For long moments, nothing and nobody moved. The tension was palpable, causing hearts to race and skin to break out in gooseflesh. Rotor blades spun in blurs, engines rumbling beneath them. A column of trucks and armour sat motionless at the camp’s main gate, their exhausts belching blue smoke into the sky. Paul Turner sat beside Bob Allen in the back of an open-topped jeep, his skin tingling with anticipation as he surveyed the suddenly still camp. Eventually, after what felt like hours, the NS9 Director raised his radio to his lips and spoke two simple words.
“Move out.”
They rolle
d into Carcassonne in silence.
The trucks and armoured vehicles led the convoy between the shells of cars and fallen rubble that littered the roads. Around them, on every flat surface that remained – every fragment of standing wall and expanse of unbroken road and pavement – three words had been painted over and over, in every imaginable size and colour; three words that made the skin of every Operator crawl.
In the distance, across the flattened landscape, the medieval city perched atop its hill, the highest point for miles in any direction. Turner looked back as they approached it through what had been the city’s commercial district and felt his heart surge in his chest; the sky behind the column of vehicles was full of helicopters, a wide black line flying low and slow. Inside them sat more than three thousand Operators, each one armed to the teeth, each one ready to fight, and kill.
The lead truck drew to a halt a mile before the foot of the hill. The rest of the column peeled to the left and right and stopped, creating a long line of vehicles with fifty metres between them. The roar of the helicopter engines increased as they descended; they touched down a safe distance behind the line. The doors of the holds slid open and a tide of black-clad figures disembarked and jogged between the vehicles to their rally points.
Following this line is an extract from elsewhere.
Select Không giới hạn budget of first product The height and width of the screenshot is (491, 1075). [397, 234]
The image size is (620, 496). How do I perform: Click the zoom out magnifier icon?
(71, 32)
Turner watched as Blacklight’s vampire Operators moved to the front of the rapidly filling line; they would lead the army into battle, their supernatural power put straight to use.
The helicopters immediately rose back into the air and hovered half a mile behind the army they had carried in their bellies, their weapons systems trained on the wide space between the black line and the foot of the hill.
No-man’s-land, thought Turner.
“Initial deployment complete,” said a voice in his ear, over the command frequency that he and the rest of the Directors had tuned their comms systems to.